■ What you should do
Lines with the word "player" are the ones wanted. Copy each of them from the entries below.

[Saved entries]
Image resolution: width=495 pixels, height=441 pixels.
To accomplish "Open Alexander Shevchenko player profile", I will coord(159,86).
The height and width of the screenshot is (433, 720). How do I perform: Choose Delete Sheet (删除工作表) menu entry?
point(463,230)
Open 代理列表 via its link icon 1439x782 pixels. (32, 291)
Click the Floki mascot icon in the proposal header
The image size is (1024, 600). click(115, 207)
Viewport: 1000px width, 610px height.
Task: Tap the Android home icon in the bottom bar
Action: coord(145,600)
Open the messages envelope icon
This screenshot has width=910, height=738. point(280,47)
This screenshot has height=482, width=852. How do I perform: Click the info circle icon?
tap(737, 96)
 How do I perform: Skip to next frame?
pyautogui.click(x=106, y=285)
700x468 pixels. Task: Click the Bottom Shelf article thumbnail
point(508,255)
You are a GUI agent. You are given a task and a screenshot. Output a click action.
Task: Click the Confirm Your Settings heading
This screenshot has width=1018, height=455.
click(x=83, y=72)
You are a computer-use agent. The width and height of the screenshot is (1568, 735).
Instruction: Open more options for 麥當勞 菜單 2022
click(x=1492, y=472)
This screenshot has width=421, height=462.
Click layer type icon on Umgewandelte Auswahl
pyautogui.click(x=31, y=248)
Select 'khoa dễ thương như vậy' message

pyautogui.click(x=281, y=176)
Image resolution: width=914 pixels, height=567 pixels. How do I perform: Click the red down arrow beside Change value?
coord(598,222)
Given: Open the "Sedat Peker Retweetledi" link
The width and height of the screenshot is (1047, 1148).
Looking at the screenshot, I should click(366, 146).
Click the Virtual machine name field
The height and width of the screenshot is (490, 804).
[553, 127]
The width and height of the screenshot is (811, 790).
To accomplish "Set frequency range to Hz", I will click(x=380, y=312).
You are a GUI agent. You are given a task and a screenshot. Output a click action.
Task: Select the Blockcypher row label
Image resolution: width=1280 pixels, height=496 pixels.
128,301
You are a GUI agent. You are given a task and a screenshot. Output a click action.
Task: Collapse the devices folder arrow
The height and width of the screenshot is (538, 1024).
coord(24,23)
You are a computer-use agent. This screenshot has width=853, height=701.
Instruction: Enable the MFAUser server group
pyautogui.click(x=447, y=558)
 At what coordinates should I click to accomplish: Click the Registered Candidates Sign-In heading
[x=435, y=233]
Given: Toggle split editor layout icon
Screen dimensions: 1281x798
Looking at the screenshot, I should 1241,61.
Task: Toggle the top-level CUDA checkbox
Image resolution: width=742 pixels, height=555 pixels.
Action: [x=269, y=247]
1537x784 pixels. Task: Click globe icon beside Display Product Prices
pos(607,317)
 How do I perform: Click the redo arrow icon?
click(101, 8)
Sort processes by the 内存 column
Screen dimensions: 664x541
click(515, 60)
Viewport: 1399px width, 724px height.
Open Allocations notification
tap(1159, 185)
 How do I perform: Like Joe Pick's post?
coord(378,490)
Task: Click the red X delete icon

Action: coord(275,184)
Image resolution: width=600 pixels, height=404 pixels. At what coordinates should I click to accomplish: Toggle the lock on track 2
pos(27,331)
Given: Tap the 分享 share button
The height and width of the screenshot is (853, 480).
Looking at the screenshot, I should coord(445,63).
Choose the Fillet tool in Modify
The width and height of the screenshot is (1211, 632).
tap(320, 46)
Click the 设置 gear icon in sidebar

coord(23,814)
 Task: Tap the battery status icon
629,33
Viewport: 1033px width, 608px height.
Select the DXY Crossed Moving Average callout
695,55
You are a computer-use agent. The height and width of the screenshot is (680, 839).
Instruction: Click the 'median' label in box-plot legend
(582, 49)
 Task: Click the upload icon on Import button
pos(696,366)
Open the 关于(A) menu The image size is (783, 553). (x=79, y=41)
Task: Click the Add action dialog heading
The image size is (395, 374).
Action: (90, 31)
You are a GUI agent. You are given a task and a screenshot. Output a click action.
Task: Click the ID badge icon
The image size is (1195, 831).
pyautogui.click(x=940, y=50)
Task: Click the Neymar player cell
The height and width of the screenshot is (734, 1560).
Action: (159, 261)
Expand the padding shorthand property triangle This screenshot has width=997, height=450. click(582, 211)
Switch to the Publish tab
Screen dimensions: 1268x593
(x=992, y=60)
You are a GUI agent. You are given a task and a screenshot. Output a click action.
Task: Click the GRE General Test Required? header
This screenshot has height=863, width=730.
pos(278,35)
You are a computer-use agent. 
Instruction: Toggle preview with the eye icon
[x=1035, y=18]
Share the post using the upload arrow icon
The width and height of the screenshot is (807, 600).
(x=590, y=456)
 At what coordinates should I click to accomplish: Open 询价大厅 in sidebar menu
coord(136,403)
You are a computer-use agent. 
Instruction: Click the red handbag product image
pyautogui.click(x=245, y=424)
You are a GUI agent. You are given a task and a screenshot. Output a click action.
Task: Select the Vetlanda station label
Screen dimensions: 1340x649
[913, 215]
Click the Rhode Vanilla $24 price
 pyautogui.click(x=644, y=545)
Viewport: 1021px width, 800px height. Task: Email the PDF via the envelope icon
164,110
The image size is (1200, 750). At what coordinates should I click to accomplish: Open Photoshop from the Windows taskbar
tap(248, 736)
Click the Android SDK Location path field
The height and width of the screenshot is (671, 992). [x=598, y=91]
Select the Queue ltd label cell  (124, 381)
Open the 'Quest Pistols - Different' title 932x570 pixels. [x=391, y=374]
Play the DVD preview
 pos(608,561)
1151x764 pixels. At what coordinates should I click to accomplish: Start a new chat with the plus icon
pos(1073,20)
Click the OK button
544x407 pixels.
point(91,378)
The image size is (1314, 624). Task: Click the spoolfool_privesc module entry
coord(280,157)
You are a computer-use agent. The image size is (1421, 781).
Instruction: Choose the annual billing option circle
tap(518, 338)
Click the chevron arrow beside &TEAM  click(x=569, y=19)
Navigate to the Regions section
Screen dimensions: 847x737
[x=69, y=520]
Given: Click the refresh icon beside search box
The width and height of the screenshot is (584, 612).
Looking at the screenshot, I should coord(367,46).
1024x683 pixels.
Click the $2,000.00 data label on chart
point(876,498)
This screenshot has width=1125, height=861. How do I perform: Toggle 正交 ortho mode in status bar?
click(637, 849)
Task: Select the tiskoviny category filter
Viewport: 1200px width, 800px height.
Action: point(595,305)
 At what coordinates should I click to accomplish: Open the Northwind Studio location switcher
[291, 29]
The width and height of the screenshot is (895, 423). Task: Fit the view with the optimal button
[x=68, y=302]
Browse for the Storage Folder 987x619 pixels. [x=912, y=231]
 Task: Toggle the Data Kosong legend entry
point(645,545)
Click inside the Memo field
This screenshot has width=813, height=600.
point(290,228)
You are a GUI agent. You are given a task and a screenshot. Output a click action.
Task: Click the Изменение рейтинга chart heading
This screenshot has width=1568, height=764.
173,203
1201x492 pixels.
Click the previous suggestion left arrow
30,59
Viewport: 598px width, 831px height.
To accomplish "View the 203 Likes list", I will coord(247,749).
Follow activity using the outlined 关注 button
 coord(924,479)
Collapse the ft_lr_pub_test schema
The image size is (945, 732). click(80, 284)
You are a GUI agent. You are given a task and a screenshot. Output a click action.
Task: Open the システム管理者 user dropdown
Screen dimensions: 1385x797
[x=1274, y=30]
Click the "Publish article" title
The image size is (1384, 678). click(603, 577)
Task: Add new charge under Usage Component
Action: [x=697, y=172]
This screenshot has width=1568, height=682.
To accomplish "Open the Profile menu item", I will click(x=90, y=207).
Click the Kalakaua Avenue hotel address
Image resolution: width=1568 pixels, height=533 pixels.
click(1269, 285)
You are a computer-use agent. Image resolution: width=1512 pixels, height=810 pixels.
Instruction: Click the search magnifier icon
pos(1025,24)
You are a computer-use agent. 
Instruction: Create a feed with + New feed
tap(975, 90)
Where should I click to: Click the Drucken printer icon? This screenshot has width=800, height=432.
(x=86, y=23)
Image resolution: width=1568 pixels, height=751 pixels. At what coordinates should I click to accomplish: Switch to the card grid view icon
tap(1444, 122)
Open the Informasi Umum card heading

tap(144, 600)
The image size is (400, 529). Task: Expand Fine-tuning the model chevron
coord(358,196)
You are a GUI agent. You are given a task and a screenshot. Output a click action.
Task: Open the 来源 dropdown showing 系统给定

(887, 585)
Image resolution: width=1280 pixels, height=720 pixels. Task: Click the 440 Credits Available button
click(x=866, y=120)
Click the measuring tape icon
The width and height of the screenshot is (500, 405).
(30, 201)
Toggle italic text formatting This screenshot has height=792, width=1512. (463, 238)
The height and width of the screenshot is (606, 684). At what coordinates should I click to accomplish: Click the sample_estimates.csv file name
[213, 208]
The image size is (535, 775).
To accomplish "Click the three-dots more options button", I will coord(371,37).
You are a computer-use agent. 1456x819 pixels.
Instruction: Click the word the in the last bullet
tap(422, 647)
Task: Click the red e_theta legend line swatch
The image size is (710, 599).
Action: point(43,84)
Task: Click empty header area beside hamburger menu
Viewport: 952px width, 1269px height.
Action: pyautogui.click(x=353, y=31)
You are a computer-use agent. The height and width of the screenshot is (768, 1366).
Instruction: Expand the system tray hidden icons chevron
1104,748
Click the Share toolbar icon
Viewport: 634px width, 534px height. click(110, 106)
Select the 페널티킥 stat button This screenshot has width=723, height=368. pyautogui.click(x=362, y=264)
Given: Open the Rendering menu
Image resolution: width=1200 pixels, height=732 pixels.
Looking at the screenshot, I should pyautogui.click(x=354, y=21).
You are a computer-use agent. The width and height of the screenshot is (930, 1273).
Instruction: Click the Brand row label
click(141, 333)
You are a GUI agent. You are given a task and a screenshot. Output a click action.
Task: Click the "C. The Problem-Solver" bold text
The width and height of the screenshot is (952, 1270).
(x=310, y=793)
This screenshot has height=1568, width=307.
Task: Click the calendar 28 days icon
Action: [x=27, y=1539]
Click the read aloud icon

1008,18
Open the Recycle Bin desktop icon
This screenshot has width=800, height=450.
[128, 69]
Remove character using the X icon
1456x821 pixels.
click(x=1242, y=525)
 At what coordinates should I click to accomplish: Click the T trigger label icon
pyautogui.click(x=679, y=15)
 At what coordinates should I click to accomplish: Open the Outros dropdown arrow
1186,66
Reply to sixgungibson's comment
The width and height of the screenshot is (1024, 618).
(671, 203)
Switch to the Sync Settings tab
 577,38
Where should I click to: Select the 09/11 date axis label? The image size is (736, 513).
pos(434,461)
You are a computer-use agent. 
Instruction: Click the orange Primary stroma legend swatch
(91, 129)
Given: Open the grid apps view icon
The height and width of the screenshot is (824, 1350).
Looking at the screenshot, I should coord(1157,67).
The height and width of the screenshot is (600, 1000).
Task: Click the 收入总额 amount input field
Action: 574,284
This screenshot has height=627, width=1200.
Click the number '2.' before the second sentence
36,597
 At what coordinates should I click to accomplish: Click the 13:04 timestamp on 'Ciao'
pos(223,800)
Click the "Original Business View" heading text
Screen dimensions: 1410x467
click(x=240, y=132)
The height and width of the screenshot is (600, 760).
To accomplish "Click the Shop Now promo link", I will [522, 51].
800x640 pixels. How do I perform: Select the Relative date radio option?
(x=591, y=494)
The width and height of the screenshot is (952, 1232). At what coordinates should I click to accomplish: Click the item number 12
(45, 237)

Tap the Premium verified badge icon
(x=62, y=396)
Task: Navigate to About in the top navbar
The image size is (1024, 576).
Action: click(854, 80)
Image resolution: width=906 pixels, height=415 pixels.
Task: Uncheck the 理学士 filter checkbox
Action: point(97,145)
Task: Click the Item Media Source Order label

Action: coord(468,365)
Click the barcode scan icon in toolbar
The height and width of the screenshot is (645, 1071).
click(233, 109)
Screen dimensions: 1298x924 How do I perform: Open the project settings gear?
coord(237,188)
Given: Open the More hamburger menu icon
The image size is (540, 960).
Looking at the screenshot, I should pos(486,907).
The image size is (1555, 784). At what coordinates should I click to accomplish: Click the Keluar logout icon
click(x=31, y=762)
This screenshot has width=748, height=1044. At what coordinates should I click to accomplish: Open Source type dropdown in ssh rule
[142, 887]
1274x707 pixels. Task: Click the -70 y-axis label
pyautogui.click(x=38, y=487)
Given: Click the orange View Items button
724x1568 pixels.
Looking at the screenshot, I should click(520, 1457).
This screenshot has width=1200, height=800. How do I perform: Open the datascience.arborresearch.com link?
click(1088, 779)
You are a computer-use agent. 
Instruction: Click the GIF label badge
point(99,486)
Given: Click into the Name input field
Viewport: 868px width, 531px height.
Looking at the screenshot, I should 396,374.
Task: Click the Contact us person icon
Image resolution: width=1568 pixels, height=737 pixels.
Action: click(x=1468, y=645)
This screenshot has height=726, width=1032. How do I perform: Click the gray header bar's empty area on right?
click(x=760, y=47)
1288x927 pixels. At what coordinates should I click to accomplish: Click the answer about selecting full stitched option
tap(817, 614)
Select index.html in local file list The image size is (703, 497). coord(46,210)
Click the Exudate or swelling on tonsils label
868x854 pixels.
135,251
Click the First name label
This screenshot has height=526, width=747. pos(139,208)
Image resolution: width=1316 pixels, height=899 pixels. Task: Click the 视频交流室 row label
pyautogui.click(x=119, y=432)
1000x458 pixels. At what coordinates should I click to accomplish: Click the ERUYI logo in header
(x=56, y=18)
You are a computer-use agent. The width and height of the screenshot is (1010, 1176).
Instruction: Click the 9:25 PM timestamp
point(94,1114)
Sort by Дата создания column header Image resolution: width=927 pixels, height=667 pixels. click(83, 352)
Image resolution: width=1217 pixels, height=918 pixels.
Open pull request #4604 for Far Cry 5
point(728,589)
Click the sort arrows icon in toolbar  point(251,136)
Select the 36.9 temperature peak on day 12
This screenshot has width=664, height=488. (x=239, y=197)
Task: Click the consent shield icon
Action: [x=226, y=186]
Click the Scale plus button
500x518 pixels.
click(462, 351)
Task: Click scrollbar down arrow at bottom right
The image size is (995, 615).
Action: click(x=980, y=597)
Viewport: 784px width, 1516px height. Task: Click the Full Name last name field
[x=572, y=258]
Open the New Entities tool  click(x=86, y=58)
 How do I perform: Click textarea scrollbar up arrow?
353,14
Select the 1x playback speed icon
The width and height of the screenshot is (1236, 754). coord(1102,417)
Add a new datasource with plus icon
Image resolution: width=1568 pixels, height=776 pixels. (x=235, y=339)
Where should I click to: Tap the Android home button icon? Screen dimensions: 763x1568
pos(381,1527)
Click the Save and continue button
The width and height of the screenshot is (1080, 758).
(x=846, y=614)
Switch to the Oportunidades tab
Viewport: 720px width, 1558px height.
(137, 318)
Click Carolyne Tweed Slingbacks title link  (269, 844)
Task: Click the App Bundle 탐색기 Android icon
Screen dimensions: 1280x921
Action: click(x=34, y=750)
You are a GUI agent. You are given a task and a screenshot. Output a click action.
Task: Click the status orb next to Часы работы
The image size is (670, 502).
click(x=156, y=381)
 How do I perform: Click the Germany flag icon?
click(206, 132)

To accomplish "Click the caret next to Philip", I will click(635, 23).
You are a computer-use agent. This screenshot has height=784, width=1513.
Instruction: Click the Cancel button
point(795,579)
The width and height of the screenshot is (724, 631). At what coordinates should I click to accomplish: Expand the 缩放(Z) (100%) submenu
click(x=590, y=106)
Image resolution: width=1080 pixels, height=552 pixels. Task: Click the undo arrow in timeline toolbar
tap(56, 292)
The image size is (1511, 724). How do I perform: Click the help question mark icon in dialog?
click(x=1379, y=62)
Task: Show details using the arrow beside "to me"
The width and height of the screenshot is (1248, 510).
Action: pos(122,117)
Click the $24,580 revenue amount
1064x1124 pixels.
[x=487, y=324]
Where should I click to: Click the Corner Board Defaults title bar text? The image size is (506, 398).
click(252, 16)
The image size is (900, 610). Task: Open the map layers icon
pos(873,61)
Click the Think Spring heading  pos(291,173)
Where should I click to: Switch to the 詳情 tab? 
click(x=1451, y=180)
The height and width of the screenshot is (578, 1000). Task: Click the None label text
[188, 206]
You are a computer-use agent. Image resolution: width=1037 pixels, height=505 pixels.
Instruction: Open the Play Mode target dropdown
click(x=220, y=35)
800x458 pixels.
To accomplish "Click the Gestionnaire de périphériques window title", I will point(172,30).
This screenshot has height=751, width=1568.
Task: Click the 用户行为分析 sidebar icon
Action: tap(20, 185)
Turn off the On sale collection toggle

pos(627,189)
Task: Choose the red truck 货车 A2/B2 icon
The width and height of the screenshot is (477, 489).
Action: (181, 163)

■ Result
To accomplish "Open Alexander Shevchenko player profile", I will coord(159,86).
Task: Click the Neymar player cell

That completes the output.